La seconde médaille aussi de petit bronze, représente le buste de Constantin couvert d'un casque, couronné de rayons, avec cette inscription : Imp. Constantinus Aug. au revers, Victoriae laetae Princ. Perp. Deux victoires debout, soutenant sur une espèce d'autel, un bouclier, sur lequel est une croix. Cette croix est encore, selon le savant P. Grainville, celle que Constantin avait vue de jour, et à laquelle il était redevable des victoires qu'il remporta sur Maxence. Mais ne peut-on pas répondre que cette croix est une preuve que Constantin voulait répandre par-tout le bruit de son prétendu songe ? Ne pourrait-on pas conjecturer même que cette croix que désigne le nombre de X. marque les vœux décennaux ? Peut-être n'indique-t-elle que la valeur de la pièce : ce qui pourtant n'est qu'une conjecture sur laquelle nous n'insistons pas, parce qu'on ne trouve point ce X. sur les médailles de cuivre.

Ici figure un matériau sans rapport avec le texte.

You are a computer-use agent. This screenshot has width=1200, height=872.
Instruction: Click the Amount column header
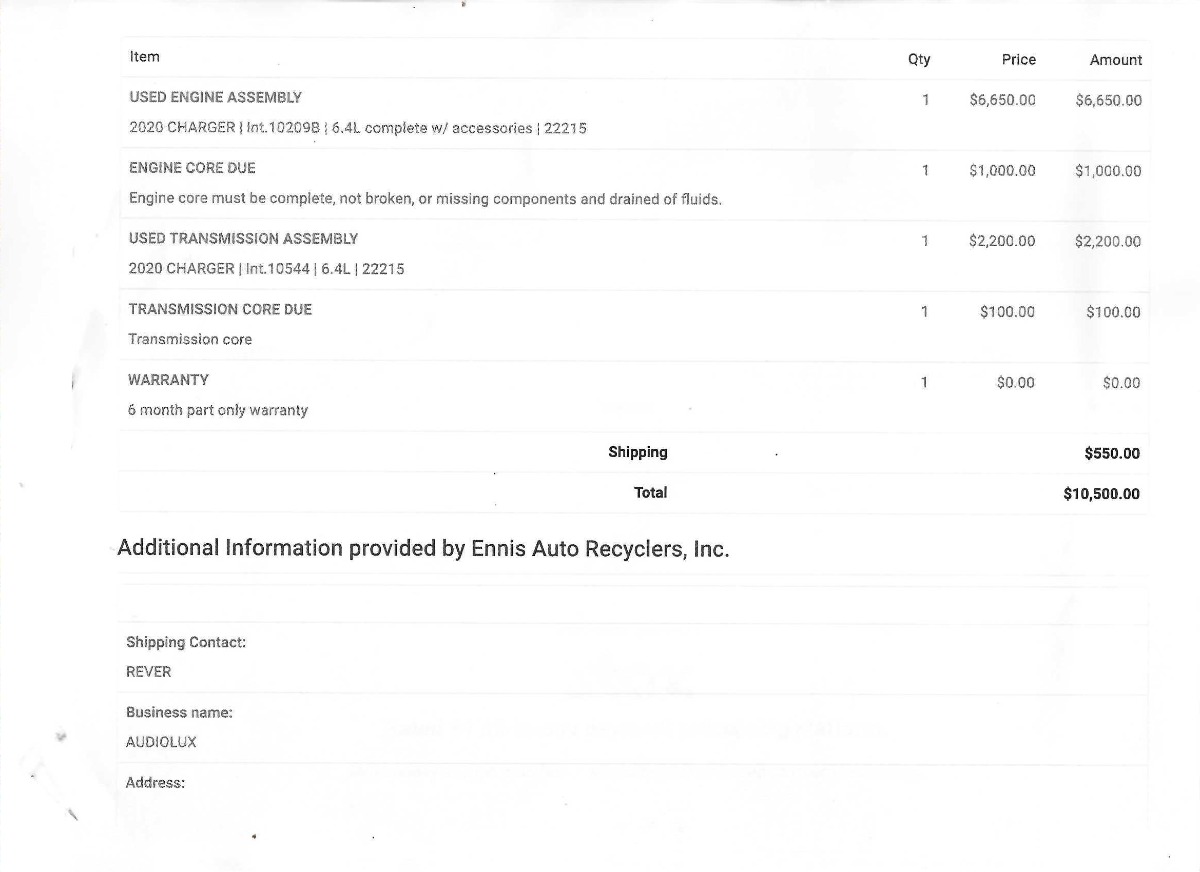tap(1115, 60)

Il n'y a rien dans la troisième médaille qui mérite quelque attention, ni qui forme la moindre preuve.

La quatrième encore de petit bronze, représente le buste de Constantin avec un voîle sur la tête, et ces mots, Divo Constantino P. au revers, Aeterna Pietas ; une figure militaire debout un casque sur la tête, s'appuyant de la main droite sur une pique, et tenant à la main gauche un globe, sur lequel est le monogramme de Jesus-Christ. Ici le P. Grainville fait diverses remarques qui ne concluent rien sur la question dont il s'agit ; il semble même qu'il se trompe en attribuant à Constantin la piété éternelle marquée sur la médaille ; c'est plutôt celle de ses fils qui honoraient la mémoire de leur père par cette monnaie.

Nous ne nous étendrons pas davantage sur les médailles rapportées par le P. Grainville ; c'est assez de dire qu'il n'en est aucune qui prouve ce qu'il fallait prouver ; j'entends la réalité de la vision, ou la réalité même du songe.

La dissertation dont on vient de lire l'extrait, peut servir de modèle dans toutes les discussions critiques de faits extraordinaires que rapportent les historiens. Ici la lumière perce brillamment à-travers les nuages des préjugés ; il faut que tout cede à son éclat. (D.J.)